PCDHB13 disrupts microtubule dynamics in NSCLC cells. (A) Cellular localization of PCDHB13 in A549 cells. Cells were stained with PCDHB13 (green) and α-Tubulin (red). Hoechst33342 was used to stain nuclei (blue). Boxed regions are magnified in the panels to the right. Red arrows indicate the filamentary structure of PCDHB13. White circles indicate the cellular aggregates formed by PCDHB13 and α-Tubulin. Bar: 20 μm. (B) PCDHB13 and α-Tubulin are shown in red and green, respectively. Cytoskeletal projections of each protein were simulated by Imaris software. Yellow color indicates colocalization of PCDHB13 and α-Tubulin.

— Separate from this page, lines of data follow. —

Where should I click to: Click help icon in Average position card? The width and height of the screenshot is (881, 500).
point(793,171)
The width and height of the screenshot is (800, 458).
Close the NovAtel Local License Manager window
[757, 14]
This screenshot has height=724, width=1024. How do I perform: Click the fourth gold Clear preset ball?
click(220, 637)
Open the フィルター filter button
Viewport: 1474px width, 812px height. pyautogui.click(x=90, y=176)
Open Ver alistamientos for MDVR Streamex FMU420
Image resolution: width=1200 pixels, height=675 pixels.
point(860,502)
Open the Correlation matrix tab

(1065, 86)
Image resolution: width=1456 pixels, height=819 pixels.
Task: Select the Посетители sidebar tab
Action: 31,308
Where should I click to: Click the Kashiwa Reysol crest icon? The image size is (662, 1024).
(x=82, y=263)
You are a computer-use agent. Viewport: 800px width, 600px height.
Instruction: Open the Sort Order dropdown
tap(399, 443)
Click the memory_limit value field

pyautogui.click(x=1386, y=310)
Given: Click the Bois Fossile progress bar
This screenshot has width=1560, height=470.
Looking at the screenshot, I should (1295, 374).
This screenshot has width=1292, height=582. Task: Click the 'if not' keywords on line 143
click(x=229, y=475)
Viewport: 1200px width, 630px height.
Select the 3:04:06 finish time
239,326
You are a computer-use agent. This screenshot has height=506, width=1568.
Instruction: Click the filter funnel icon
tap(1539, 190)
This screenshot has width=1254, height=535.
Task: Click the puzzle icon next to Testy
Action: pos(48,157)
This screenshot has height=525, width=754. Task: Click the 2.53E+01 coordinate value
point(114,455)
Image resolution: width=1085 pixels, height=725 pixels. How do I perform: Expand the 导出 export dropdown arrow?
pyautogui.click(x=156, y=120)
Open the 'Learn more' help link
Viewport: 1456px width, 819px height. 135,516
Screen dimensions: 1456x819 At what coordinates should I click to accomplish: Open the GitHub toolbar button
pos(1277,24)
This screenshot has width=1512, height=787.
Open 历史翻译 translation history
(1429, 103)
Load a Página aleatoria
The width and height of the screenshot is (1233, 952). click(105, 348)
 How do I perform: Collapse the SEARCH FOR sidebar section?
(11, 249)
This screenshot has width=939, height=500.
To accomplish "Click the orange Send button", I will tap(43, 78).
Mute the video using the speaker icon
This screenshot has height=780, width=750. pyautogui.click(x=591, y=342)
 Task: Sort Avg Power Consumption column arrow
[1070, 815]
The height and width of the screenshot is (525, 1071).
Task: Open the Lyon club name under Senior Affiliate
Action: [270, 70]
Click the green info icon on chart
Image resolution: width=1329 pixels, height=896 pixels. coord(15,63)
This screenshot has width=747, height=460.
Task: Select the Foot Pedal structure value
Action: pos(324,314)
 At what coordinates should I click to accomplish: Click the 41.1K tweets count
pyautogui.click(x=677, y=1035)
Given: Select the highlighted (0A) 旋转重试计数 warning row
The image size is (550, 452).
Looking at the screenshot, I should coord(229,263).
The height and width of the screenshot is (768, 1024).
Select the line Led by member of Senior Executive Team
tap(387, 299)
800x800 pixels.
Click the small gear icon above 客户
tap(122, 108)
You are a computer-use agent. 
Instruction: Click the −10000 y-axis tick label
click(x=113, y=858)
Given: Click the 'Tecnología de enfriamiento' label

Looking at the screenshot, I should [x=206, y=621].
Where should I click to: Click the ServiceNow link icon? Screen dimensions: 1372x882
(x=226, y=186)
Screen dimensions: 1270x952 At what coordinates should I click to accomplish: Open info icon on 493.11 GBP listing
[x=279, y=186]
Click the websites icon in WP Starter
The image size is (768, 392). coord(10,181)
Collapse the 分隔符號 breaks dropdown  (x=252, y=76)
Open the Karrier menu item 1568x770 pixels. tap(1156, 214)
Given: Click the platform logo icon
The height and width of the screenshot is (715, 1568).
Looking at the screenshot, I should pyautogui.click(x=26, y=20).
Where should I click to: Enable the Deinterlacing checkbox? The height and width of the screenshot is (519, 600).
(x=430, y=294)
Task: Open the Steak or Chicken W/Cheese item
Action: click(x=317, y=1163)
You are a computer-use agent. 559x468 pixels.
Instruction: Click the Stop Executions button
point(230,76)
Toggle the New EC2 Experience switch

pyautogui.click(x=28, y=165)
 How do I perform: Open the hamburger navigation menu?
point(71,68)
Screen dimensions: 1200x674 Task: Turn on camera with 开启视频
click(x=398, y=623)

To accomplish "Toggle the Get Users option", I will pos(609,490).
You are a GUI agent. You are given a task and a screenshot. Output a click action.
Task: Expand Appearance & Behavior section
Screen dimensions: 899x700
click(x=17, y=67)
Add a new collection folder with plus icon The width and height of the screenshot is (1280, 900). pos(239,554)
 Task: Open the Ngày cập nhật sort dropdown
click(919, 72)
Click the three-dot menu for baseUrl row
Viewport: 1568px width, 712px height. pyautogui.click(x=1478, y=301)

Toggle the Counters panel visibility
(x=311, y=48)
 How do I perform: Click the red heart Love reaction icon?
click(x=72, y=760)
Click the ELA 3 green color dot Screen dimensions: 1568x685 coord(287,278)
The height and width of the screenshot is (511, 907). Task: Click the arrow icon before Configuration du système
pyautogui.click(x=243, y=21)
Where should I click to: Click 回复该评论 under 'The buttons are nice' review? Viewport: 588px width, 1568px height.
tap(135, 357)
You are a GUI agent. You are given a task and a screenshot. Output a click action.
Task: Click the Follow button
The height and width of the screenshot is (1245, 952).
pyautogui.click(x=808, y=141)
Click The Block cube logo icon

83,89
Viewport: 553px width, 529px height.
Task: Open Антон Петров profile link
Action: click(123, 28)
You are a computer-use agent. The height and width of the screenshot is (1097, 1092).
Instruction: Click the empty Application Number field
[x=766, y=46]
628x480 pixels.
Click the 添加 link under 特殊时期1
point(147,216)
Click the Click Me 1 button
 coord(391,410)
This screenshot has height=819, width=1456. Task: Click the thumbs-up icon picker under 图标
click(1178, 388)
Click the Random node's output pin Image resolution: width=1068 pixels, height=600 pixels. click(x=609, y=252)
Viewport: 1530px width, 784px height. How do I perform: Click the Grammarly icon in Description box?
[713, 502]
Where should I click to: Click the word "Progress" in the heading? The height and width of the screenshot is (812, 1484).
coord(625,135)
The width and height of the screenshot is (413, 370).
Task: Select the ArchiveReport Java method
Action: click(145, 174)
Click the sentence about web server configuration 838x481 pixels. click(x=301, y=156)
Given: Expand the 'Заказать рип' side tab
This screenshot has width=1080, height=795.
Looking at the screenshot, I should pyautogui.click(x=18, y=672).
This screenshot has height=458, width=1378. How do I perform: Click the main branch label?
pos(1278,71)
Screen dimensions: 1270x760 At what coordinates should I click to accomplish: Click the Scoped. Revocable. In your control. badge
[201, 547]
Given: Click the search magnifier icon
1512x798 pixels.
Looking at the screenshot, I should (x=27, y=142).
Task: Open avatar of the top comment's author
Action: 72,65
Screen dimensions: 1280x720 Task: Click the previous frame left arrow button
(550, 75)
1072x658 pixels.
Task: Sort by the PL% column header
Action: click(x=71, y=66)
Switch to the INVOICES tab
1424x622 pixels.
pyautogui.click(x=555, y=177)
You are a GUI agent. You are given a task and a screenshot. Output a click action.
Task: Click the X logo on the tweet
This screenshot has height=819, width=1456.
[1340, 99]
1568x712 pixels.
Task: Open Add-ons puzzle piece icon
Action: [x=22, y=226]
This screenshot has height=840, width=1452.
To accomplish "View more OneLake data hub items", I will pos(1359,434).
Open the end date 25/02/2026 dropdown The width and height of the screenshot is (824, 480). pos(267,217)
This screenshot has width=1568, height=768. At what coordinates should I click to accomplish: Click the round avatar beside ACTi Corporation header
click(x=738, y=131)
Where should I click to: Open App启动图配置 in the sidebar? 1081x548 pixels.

Bar: 8 μm. (C) A549 cell lysates without (lane 1 and 3) or with tGFP-tagged PCDHB13 overexpression (lane 2 and 4) were harvested for co-immunoprecipitation (Co-IP) assay using the anti-tGFP conjugated magnetic beads. IP eluates were analyzed by Western blot for PCDHB13 and α-Tubulin. (D,E) GFP (D) or PCDHB13-tGFP vector (E) transfected A549 and H1975 cells pretreated with 20 μM nocodazole were stained for PCDHB13 (red) and α-Tubulin (white) at 0, 10, and 30 min after nocodazole washout. Higher magnifications of the areas in the white boxes marked by * or # are shown in the corresponding panel. Hoechst33342 was stained for nuclei (blue). Green arrows indicate MTOC with defective microtubule outgrowth. The spatial correlation of PCDHB13 with microtubules in the indicated region (pink lines mark two opposite ends, indicated by pink arrows) is shown by a line-series analysis. The red and white lines in the right panels represent the PCDHB13 and α-Tubulin fluorescence intensities, respectively. au: arbitrary units. Bar: 20 μm. (F) Quantification of MTOC formation in cells transfected by GFP or PCDHB13 after nocodazole washout. g Illustration of the phenomena shown in (D,E).